[TASK REQUIREMENTS]: Give back every record exactly as it reads.
--------------------------------------------------
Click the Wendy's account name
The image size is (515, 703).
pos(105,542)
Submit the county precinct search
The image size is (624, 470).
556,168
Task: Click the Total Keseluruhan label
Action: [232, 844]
--------------------------------------------------
[WRITTEN SOLUTION]:
Click the Wendy's account name
The image size is (515, 703).
pos(105,542)
Submit the county precinct search
The image size is (624, 470).
556,168
Task: Click the Total Keseluruhan label
Action: [232, 844]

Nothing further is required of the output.